Text shown:
——————

I am given the function
$\gamma:[-1,\frac{\pi}{2}] \rightarrow \mathbb{C}$
$\gamma(t) =
\begin{cases}
t+1 & \text{for $-1 \leq t \leq0$} \\
e^{it} & \text{for $0 \leq t \leq\frac{\pi}{2}$} \\
\end{cases}$
And I want to show this function is continuous and piecewise continuously differentiable. To show the function is continuous at the endpoints $-1$ and $\frac{\pi}{2}$ of the interval $[-1,\frac{\pi}{2}]$, is it sufficient to show that $\lim_{t\rightarrow-1^{+}} \gamma(t) = \gamma(-1)$ and $\lim_{t\rightarrow\frac{\pi}{2}^{-}} \gamma(t) = \gamma(\frac{\pi}{2})$ ?

——————

Listed records:
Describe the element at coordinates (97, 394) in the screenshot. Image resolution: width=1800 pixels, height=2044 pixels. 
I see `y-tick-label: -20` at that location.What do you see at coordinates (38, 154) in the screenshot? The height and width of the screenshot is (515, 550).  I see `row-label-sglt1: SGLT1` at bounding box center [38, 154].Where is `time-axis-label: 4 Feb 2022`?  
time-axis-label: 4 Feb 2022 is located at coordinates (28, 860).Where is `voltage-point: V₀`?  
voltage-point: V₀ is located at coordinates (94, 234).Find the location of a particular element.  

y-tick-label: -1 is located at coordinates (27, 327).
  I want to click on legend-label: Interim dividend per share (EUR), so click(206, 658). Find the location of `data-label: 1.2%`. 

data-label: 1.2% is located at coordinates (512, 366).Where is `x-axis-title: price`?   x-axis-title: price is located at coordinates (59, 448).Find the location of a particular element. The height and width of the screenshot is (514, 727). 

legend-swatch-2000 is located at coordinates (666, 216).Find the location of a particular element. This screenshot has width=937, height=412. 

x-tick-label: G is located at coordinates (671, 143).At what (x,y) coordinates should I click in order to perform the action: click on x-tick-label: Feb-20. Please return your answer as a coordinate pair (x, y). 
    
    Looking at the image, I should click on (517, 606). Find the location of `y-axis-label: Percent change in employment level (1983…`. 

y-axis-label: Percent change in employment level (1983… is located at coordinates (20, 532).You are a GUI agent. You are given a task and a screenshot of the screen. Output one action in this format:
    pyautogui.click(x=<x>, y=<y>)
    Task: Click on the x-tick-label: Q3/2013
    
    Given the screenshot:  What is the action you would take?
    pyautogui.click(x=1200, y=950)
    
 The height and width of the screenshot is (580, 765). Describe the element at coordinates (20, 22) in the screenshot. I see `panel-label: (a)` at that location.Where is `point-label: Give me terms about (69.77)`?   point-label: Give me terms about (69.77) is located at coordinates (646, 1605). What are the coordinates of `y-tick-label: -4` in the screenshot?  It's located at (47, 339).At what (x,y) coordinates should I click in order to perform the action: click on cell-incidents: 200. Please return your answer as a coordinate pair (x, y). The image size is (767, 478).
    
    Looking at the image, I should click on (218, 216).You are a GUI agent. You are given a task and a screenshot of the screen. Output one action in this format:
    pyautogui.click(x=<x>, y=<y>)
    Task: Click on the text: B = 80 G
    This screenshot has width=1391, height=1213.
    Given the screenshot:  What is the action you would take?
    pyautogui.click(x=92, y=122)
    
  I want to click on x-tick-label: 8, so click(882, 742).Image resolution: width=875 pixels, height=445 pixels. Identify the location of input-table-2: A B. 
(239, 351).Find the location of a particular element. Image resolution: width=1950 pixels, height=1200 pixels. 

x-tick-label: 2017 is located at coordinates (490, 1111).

——————

Assigned task A: In the question about the piecewise function γ, explain in one to three sentences why the limits the poster proposes at −1 and π/2 are one-sided.
Assigned task B: According to the question about the piecewise function γ, what is γ(t) for 0 ≤ t ≤ π/2?
Assigned task C: Please continue the question about the piecewise function γ from its final sentence.

Exercise answer A: The points −1 and π/2 are the endpoints of the interval [−1, π/2] on which γ is defined. The limit at −1 is therefore taken from the right, t → −1⁺, and the limit at π/2 from the left, t → π/2⁻.

Exercise answer B: γ(t) = e^{it}.

Exercise answer C:
Then, to show the function is piecewise differentiable, would I need to show that $\gamma_{|[-1,0]}$ is differentiable at all interior points of the interval $[-1,0]$, left differentiable at $0$ and right differentiable at $-1$? (And then do the equivalent for $\gamma_{|[0,\frac{\pi}{2}]}$)
To show continuity at the endpoints of the interval for this derivative, would I need to show that $\lim_{t\rightarrow-1^{+}} \gamma_{|[-1,0]}'(t) = \gamma_{|[-1,0]}'(-1^{+})$ and $\lim_{t\rightarrow0^{-}} \gamma_{|[-1,0]}'(t) = \gamma_{|[-1,0]}'(0^{-})$? (And then do the equivalent for $\gamma_{|[0,\frac{\pi}{2}]}$)